Enhancing Interactive Image Retrieval With Query Rewriting Using Large Language Models and Vision Language Models

TL;DR

This work tackles the limitations of single-turn image retrieval by introducing a multi-turn, interactive system that refines text queries using user relevance feedback. It combines a vision-language model to generate image captions and an LLM-based denoiser to clean expanded queries, enabling progressively more informative NL queries across turns.
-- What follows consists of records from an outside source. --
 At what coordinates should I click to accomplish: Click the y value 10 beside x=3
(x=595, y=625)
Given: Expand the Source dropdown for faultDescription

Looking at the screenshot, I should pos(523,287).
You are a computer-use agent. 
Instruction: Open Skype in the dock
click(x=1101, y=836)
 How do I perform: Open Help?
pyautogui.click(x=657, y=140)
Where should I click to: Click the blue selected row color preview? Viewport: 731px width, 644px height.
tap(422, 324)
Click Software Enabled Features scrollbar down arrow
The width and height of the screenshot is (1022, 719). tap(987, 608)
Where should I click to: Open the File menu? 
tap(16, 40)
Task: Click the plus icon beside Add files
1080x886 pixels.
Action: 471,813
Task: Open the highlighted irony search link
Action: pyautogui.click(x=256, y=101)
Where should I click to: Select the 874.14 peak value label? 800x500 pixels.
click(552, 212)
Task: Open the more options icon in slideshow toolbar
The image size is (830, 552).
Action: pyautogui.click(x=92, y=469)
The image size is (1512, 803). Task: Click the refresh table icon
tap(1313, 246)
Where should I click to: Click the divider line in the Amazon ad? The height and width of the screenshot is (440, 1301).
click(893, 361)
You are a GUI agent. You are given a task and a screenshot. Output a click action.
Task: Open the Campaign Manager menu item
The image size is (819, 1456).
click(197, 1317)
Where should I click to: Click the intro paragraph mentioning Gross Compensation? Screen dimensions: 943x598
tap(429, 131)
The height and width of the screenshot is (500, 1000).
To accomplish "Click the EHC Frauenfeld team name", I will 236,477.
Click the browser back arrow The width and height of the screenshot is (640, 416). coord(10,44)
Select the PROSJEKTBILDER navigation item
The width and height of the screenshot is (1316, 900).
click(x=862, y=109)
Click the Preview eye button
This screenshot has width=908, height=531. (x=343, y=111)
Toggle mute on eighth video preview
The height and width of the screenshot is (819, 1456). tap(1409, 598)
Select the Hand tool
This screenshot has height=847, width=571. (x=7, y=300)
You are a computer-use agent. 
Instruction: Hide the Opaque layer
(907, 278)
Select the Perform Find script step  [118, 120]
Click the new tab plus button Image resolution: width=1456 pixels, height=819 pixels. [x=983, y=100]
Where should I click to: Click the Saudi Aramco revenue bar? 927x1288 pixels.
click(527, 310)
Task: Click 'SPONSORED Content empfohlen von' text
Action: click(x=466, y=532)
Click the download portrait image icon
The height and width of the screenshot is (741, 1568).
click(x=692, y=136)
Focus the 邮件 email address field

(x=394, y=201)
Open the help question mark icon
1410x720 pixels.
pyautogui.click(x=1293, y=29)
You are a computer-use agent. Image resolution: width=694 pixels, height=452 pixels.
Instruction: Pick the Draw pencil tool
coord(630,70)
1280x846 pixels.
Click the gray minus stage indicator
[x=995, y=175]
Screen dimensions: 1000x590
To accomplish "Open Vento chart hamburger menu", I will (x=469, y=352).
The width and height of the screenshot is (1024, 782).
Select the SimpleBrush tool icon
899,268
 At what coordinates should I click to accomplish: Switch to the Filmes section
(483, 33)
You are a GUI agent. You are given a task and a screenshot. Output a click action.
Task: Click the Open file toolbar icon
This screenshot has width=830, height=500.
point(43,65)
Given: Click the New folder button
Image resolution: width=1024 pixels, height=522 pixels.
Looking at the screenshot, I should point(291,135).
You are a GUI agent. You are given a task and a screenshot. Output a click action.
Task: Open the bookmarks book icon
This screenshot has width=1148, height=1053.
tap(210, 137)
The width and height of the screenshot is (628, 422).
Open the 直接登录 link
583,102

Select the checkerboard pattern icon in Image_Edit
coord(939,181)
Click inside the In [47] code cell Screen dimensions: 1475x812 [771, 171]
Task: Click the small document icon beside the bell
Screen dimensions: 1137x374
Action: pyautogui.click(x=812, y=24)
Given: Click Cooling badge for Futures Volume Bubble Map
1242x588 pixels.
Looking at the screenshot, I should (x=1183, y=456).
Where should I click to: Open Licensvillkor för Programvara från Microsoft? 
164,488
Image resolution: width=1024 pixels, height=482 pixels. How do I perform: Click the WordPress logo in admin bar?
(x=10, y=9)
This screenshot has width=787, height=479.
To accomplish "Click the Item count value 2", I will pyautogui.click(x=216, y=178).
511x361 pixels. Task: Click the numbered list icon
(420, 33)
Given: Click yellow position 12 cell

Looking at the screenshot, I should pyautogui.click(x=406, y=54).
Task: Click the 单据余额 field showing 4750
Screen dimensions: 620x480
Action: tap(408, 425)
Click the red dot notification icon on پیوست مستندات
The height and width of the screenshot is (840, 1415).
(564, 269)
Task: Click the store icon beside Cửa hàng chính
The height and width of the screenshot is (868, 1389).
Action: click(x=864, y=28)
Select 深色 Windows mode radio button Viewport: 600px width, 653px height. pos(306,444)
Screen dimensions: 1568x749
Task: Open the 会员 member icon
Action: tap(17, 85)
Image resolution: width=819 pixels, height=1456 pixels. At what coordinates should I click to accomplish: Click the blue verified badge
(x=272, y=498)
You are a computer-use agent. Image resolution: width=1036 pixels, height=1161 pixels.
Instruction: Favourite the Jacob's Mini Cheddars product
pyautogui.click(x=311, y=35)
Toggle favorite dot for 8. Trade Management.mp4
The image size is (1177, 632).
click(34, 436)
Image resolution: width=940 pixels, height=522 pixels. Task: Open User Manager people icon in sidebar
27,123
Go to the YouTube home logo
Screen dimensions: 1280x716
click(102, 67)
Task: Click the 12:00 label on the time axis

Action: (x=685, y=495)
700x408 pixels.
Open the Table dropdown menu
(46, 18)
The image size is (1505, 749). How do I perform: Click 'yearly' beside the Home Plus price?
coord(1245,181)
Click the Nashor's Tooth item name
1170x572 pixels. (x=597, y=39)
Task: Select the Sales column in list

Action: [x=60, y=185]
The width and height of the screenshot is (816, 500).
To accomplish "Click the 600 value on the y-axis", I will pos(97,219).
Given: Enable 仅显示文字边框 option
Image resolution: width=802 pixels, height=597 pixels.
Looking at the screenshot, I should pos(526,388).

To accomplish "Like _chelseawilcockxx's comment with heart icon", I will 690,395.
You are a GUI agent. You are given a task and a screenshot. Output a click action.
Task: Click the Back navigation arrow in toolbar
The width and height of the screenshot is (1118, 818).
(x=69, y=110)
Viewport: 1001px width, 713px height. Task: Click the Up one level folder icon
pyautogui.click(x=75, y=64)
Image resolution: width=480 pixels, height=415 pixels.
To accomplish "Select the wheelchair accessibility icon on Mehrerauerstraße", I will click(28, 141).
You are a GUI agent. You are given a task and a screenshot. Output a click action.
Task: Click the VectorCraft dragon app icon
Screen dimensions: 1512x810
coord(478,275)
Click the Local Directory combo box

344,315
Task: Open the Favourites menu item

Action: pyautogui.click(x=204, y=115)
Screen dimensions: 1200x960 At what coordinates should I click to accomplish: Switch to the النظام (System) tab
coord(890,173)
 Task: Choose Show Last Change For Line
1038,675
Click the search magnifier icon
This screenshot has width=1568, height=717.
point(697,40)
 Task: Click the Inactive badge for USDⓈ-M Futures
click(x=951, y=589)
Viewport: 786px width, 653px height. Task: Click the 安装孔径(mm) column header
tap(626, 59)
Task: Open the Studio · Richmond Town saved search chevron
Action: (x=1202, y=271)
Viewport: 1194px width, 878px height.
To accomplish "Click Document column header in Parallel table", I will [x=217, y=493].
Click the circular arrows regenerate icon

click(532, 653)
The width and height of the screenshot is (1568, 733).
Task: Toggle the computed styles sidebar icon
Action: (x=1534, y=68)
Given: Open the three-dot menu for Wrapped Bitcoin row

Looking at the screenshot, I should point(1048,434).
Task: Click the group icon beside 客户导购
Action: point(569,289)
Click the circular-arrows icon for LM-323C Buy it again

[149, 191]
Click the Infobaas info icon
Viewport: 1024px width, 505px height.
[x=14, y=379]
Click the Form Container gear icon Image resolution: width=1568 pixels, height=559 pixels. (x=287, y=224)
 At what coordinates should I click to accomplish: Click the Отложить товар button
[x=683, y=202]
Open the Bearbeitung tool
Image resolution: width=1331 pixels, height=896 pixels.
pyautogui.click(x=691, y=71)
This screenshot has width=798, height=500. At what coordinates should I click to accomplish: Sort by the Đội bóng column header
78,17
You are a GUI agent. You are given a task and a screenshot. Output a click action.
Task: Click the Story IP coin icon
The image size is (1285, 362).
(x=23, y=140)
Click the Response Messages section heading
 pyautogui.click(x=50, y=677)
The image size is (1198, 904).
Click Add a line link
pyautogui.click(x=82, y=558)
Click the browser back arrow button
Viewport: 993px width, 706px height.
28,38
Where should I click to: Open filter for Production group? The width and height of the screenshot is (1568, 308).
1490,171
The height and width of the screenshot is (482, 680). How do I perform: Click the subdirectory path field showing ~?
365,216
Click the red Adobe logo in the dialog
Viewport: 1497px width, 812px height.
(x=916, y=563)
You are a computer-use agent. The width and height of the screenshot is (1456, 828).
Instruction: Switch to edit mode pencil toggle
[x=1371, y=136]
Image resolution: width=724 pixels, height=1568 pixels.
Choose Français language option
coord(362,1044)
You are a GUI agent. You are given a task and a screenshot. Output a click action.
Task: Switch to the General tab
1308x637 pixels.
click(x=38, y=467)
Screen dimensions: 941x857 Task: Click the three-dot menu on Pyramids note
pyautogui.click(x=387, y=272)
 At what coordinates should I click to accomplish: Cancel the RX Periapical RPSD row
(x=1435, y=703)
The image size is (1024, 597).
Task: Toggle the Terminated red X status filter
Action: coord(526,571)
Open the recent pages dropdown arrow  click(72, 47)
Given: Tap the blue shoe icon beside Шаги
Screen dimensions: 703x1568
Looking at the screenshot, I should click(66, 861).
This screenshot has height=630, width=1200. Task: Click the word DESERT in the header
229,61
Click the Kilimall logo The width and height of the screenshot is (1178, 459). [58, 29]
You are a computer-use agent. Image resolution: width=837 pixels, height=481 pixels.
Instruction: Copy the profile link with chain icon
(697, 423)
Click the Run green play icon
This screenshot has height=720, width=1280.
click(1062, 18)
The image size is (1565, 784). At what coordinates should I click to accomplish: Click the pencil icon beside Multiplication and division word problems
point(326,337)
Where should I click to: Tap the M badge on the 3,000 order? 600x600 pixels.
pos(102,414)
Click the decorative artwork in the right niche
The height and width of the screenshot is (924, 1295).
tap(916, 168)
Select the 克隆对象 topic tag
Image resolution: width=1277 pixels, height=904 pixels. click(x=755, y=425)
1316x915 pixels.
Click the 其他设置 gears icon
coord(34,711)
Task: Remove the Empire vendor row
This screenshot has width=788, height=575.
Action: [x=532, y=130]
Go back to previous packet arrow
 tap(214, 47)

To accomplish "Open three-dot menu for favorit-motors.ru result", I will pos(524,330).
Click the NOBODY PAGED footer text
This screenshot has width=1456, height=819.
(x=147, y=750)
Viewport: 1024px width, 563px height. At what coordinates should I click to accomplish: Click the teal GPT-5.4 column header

A new MSR-VTT-adapted dataset with multiple ground-truth images per query supports evaluation, and experiments show a state-of-the-art ~ 10% recall gain over baselines after 6 turns. The approach demonstrates the practical impact of integrating VLMs and LLMs for interactive, cross-modal retrieval with improved robustness to caption noise.

Abstract

Image search stands as a pivotal task in multimedia and computer vision, finding applications across diverse domains, ranging from internet search to medical diagnostics. Conventional image search systems operate by accepting textual or visual queries, retrieving the top-relevant candidate results from the database. However, prevalent methods often rely on single-turn procedures, introducing potential inaccuracies and limited recall. These methods also face the challenges, such as vocabulary mismatch and the semantic gap, constraining their overall effectiveness. To address these issues, we propose an interactive image retrieval system capable of refining queries based on user relevance feedback in a multi-turn setting. This system incorporates a vision language model (VLM) based image captioner to enhance the quality of text-based queries, resulting in more informative queries with each iteration. Moreover, we introduce a large language model (LLM) based denoiser to refine text-based query expansions, mitigating inaccuracies in image descriptions generated by captioning models. To evaluate our system, we curate a new dataset by adapting the MSR-VTT video retrieval dataset to the image retrieval task, offering multiple relevant ground truth images for each query. Through comprehensive experiments, we validate the effectiveness of our proposed system against baseline methods, achieving state-of-the-art performance with a notable 10\% improvement in terms of recall. Our contributions encompass the development of an innovative interactive image retrieval system, the integration of an LLM-based denoiser, the curation of a meticulously designed evaluation dataset, and thorough experimental validation.
Paper Structure (18 sections, 2 equations, 4 figures, 2 tables)

This paper contains 18 sections, 2 equations, 4 figures, 2 tables.

Figures (4)

  • Figure 1: Flowchart of the proposed multi-turn interactive image retrieval approach based on relevance feedback. This diagram illustrates an example of the initial interaction followed by query expansion and query refinement.
  • Figure 2: The trend in accumulated recall of the methods shows a steady increase with the number of interaction turns. However, the line representing the Rocchio method levels off after the second turn, indicating that no further relevant images are retrieved beyond this point. In contrast, the other two methods demonstrate the ability to consistently retrieve new relevant images across successive turns.
  • Figure 3: The performance evaluation of systems utilizing two variants of LLMs and four different sizes for CoT query summaries. The CLIP model is employed as the image retriever in this setup.
  • Figure 4: Example queries and search results from the proposed system with CoT query summaries are showcased. Irrelevant images are denoted with a red cross for clarity.